Questions about Warburg's appointment vanished in a hue and cry with Wilson's sole appointment to the Board of Governors, Thomas B. Jones. Reporters had discovered that Jones, at the time of his appointment, was under indictment by the Attorney General of the United States. Wilson leaped to the defense of his choice, telling reporters that "The majority of the men connected with what we have come to call 'big business' are honest, incorruptible and patriotic." Despite Wilson's protestations, the Senate Banking and Currency Committee scheduled hearings on the fitness of Thomas D. Jones to be a member of the Board of Governors. Wilson then wrote a letter to Senator Robert L. Owen, Chairman of that Committee:
"White House
June 18, 1914
"Dear Senator Owen:
"Mr. Jones has always stood for the rights of the people against the rights of privilege. His connection with the Harvester Company was a public service, not a private interest. He is the one man of the whole number who was in a peculiar sense my personal choice.
"Sincerely,
Woodrow Wilson
Woodrow Wilson said, "There is no reason to believe that the unfavorable report represents the attitude of the Senate itself." After several weeks, Thomas D. Jones withdrew his name, and the country had to do without his services.
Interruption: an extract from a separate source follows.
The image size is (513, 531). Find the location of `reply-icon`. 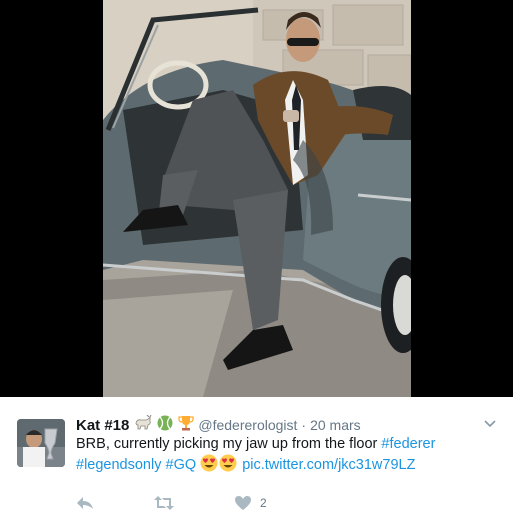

The other members of the first Board of Governors were Secretary of the Treasury, William McAdoo, Wilson's son-in-law, and President of the Hudson-Manhattan Railroad, a Kuhn, Loeb Company controlled enterprise, and Comptroller of the Currency John Skelton Williams.
When the Federal Reserve Banks were opened for business on November 16, 1914, Paul Warburg said, "This date may be considered as the Fourth of July in the economic history of the United States."